PG & E agrees local rates are unfair
 
PG & E agrees local rates are unfair




Pacific Gas & Electric Co. power bills in Kern County are unfair, company spokesman Ken Cooper told the Kern County Board of Supervisors Tuesday.

Customers here pay higher costs for power to keep bills low in the San Francisco Bay area and other temperate parts of the company’s territory.

“Kern County customers are being impacted with high costs and are subsidizing other areas of the state,” Cooper said.

Supervisors responded by calling for an advisory ballot measure in June that will ask Kern County voters if they want the county to replace PG&E with a publically owned utility district.

The blunt acknowledgment that PG&E rates are unfair left many observers stunned.

Kern County Taxpayers Association Executive Director Michael Turnipseed, whose analysis of PG&E rates triggered Tuesday’s debate, wasn't one of them.

Hot summer days force Kern County residents to use a lot of power, he said, pushing their bills through the first and second tiers of PG&E power rates and into the third, fourth and fifth tiers.

But cooler climate customers, he said, don't face the Central Valley's blistering heat and can keep their power bills in the bottom two tiers of PG&E costs.

Since power prices in those bottom two tiers were frozen by the California Legislature in 2001, Turnipseed said, recent rate increases have hit valley ratepayers hard but left many PG&E customers paying less than the cost PG&E pays to bring them power.

“Seventy-five percent of PG&E sales are to tier one and tier two customers. Twenty-five percent of their sales are to tier three, four and five customers,” Turnipseed said. “Twenty-five percent of the customers are paying 52 percent of the cost.”

Cooper confirmed Turnipseed’s data.

“His analysis, his numbers, are correct,” Cooper said. “Seventy-five percent of the ratepayers in the state have not seen a rate increase since 2001.”

Turnipseed estimated that around $350 million a year is transferred from Kern County, one of the poorest counties in California, to more affluent areas of the state who enjoy better air quality, cooler weather and lower power costs.

Members of the public who spoke to supervisors Tuesday were frustrated with the utility and their soaring power costs.

__Records from a data source__:
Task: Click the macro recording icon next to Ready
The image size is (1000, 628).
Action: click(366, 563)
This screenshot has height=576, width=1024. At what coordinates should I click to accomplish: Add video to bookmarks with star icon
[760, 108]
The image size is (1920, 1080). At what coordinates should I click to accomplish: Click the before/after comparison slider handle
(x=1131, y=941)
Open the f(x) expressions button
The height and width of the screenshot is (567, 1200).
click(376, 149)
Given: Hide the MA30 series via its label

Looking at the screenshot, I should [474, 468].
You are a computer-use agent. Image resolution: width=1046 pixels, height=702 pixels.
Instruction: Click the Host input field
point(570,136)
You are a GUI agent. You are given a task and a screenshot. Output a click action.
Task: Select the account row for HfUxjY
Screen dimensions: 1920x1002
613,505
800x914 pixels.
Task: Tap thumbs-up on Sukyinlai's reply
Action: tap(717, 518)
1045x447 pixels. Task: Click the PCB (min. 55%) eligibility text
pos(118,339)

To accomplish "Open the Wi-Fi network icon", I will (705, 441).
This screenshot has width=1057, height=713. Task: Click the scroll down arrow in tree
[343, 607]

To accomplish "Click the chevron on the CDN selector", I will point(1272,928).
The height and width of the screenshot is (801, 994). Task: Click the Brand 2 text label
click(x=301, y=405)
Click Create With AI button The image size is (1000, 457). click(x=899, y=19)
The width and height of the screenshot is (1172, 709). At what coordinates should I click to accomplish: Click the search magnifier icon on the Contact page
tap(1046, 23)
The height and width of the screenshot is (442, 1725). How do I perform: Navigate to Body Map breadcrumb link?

__TASKS FOR THIS EXERCISE__:
**A.** List every organization named in the PG&E rates article.
**B.** Extend the PG&E rates article past its final sentence.

__TASK RESPONSES__:
**A.**
- Pacific Gas & Electric Co. (PG&E)
- Kern County Board of Supervisors
- Kern County Taxpayers Association
- California Legislature

**B.**
“My question is, ‘Can we fire PG&E?’" said speaker Joan Wright. “If they were my employee, I would fire them.”

Cooper said the utility supported legislation in 2009 that broke the frozen fees on tier one and two — creating a 3 percent increase.

But since any future increase would be capped at 5 percent, said Kern County Counsel Theresa Goldner, “It's going to take a significant number of years to reduce the gap between the (rate) tiers.”

“Clearly that is not enough,” Cooper said.

He said the company has already asked the California Public Utilities Commission for a rate change that would take effect on June 1 lowering the cost of power customers pay in the fourth and fifth tiers.

But because the rate change would be “revenue neutral” for PG&E, and it cannot change tier one and two rates, the utility would actually increase rates for tier three power. That would actually increase some local power bills.

Kern County supervisors left Tuesday's discussion frustrated.

Cooper encouraged them to join with the company in pursuing a solution through the CPUC and other existing systems. He promised that the company’s top leaders were listening and would discuss joining Kern in an effort to pass legislation to fix the problem.

But supervisors said they have little trust in the political and regulatory structure that set up the unfair structure in the first place.

“You can take it up your ladder,” Supervisor Michael Rubio told Cooper. “But you're still subject to the legislature. I don't trust them. We're here today because of the rate structure they set for you.”

Supervisor Jon McQuiston said he doesn’t see politicians in Los Angeles and San Francisco voting to sharply increase their constituents’ rates just to ease Kern County power bills.

Supervisors voted unanimously to place an “advisory” measure on the June ballot that will ask Kern County voters if the county should pursue a municipal utility district — in effect firing PG&E and setting up a county-owned utility that could cost upwards of $1 billion.

At the least, Rubio said, the measure will get the word out to voters about the unfair situation.

“We have an obligation to inform the public that they are subsidizing the Bay area,” Rubio said.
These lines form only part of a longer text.